Jesus is not A way to God. Not A truth. Not A life. And there is no other name that brings salvation. Not Abraham. Not Moses. Not Caesar. No one else. That’s also why Luke reported Peter’s sermon to his Jewish audience (Acts 4:12) “Neither is there salvation in any other: for there is none other name under heaven given among men, whereby we must be saved.” 

That’s a truth many in our so-called pluralistic society don’t want to hear. “All roads lead to the same place,” they say.  And in a way, they are right. All roads outside of Jesus DO lead to the same place: 

An eternal hell. 

\That’s why Jesus warns humanity about His way, His truth, and His with the story of the Rich Man and Lazarus. You’ll find it in Luke 16. We pick up the story in verse 23: 

In Hades [the Rich Man] lifted up his eyes, being in torment, and saw Abraham far away and Lazarus in his bosom. And he cried out and said, ‘Father Abraham, have mercy on me, and send Lazarus so that he may dip the tip of his finger in water and cool off my tongue, for I am in agony in this flame.” 

When Abraham said such a thing could not be done, the Rich Man responded in verse 27: 

Then I beg you, father, that you send him to my father’s house, for I have five brothers, in order that he may warn them, so that they will not also come to this place of torment.’ But Abraham said, ‘They have Moses and the Prophets; let them hear them.’ But he said, ‘No, father Abraham, but if someone goes to them from the dead, they will repent!’ But he said to him, ‘If they do not listen to Moses and the Prophets, they will not be persuaded even if someone rises from the dead.’”  

Did you catch the words Jesus placed in the mouth of Abraham: “They have Moses and the Prophets; let them hear them.”  

Moses and the prophets spoke only Truth – which only directs us to Jesus. 

One of my favorite hymns, ‘Grace Greater than Our Sin’, was written by Julia Johnston more than a century ago. Here are some of the lyrics: 

Marvelous grace of our loving Lord/grace that exceeds our sin and our guilt/Yonder on Calvary's mount outpoured /there where the blood of the Lamb was spilt. 

Grace, grace, God's grace/grace that will pardon and cleanse within/grace, grace, God's grace/grace that is greater than all our sin! 

Dark is the stain that we cannot hide/What can avail to wash it away? 

Look! There is flowing a crimson tide/brighter than snow you may be today.

Grace, grace, God's grace/grace that will pardon and cleanse within/grace, grace, God's grace/grace that is greater than all our sin! 

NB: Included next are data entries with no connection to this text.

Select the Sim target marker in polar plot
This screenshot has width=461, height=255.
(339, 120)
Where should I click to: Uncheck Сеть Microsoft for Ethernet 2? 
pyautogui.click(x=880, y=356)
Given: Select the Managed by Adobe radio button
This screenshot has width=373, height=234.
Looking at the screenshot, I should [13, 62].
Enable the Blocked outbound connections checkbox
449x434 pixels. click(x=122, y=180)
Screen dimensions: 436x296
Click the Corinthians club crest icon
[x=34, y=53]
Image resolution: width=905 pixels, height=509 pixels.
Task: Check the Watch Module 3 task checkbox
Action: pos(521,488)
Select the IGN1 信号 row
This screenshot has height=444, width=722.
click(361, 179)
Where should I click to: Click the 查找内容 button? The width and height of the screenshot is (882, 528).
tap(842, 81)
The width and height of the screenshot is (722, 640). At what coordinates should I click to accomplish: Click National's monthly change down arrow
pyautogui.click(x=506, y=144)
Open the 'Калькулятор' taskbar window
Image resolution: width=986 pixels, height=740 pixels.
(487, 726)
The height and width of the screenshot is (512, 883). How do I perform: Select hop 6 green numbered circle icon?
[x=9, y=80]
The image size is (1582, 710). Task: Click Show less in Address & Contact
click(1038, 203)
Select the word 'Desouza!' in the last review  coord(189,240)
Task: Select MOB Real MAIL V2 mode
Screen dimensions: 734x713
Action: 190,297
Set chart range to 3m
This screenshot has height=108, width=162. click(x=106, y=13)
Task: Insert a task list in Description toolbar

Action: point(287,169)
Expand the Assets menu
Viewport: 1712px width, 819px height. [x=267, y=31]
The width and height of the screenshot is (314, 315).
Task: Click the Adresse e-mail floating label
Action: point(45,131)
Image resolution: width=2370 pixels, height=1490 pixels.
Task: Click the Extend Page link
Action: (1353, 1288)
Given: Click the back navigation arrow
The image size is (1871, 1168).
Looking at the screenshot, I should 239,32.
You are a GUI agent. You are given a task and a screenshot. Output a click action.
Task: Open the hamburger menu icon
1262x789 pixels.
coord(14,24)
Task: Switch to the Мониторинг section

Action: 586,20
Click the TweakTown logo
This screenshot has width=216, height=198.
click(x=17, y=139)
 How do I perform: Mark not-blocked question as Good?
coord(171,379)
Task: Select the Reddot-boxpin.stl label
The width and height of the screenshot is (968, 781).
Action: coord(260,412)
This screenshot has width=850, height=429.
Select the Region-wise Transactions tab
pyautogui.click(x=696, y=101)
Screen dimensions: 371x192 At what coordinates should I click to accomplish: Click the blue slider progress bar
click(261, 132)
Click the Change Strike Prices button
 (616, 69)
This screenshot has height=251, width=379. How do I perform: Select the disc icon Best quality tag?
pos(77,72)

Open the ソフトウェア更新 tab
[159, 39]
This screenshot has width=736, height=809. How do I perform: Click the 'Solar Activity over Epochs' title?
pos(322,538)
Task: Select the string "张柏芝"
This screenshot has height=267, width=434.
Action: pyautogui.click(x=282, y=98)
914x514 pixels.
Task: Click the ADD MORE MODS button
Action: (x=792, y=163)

So, there you have it. Four truths God wants us all to apply to our lives: (1) We are all sinners who, without Christ, are doomed to an eternal torment; (2) Jesus came into our world as a baby and grew into a man who became our substitutionary sacrifice, to ransom us from certain damnation; (3) God calls each person to a lifestyle of repentance; And (4) God hopes we all will live His truths and thereby avoid what He wants us to all avoid – an eternity with people like the Rich Man in Luke 16. 

Which brings us all to the critical question: What will we do with those truths?